◆ **Stored entries**:
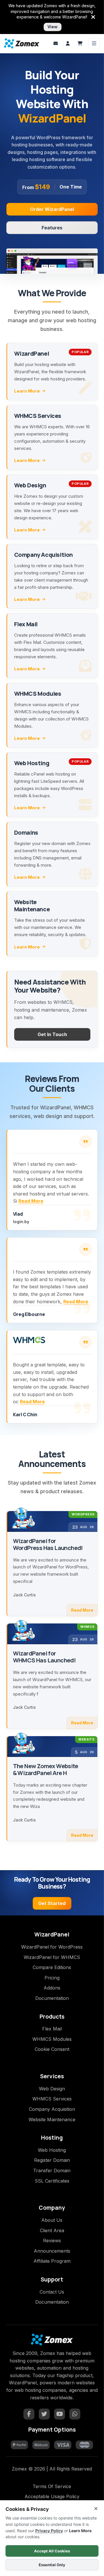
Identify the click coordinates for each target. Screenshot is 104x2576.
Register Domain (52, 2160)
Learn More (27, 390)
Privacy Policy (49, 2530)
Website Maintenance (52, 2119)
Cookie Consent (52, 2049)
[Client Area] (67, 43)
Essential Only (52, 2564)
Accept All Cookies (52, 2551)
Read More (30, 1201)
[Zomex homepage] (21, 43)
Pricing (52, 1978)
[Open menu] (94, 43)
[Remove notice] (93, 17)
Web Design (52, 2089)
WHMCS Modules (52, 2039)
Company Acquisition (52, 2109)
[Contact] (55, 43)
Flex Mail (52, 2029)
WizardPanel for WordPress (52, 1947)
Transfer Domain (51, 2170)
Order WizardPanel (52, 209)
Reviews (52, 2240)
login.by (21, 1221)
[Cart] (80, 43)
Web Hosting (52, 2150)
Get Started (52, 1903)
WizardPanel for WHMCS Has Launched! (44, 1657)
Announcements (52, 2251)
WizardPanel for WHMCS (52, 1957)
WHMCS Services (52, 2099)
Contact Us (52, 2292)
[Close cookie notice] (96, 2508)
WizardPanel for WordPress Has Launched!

◆ **Required action**:
Reproduce exactly, with nothing added, the lines from the one that contains "login.by (21, 1221)" to the end of the data.

◆ **Answer box**:
login.by (21, 1221)
[Cart] (80, 43)
Web Hosting (52, 2150)
Get Started (52, 1903)
WizardPanel for WHMCS Has Launched! (44, 1657)
Announcements (52, 2251)
WizardPanel for WHMCS (52, 1957)
WHMCS Services (52, 2099)
Contact Us (52, 2292)
[Close cookie notice] (96, 2508)
WizardPanel for WordPress Has Launched!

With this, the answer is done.